Она не имеет права. Никто не имеет права. Это моя жизнь, и я буду поступать по собственному усмотрению. Я не собираюсь бегать от проблем, как она постоянно делает. Я приняла решение стать хозяйкой своей судьбы. И вот тут мы совершенно не похожи.
Постепенно рыдания утихли, и утомление взяло надо мной верх. Внизу мама, наверно, наливала себе еще выпить. Скоро она уедет, поскольку я на нее наорала. Обопрется о свою идиотскую теорию стакана виски и поместит меня в зеркало заднего вида. «Пусть все идет как идет». Она прожила неблагополучную жизнь, просто убегая от того, что ей не нравится.

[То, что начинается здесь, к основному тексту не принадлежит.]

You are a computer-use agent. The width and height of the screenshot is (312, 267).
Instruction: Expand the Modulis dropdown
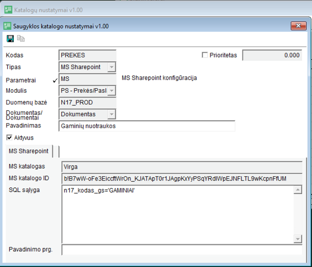click(111, 91)
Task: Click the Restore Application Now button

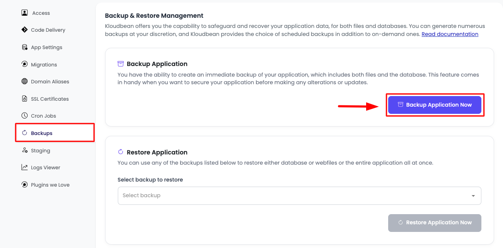Action: [434, 223]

Может, она и права — в том, чтобы идти дальше, есть логика. Но потом я вспомнила об унынии на ее лице, когда она не знает, что на нее смотрят, и решила, что мама все-таки несчастлива.
Я подумала о бабушке Хелен, и в первый раз мне пришло в голову, что, возможно, она привезла меня на ранчо не только чтобы спастись от одиночества. Вероятно, она даже издалека видела, что мама не справляется с жизнью. Взяв меня к себе, она рассчитывала снова сыграть роль матери, исправить те ошибки, которые допустила в воспитании собственных детей. Но когда она забрала меня, реальность снова вступила в свои права.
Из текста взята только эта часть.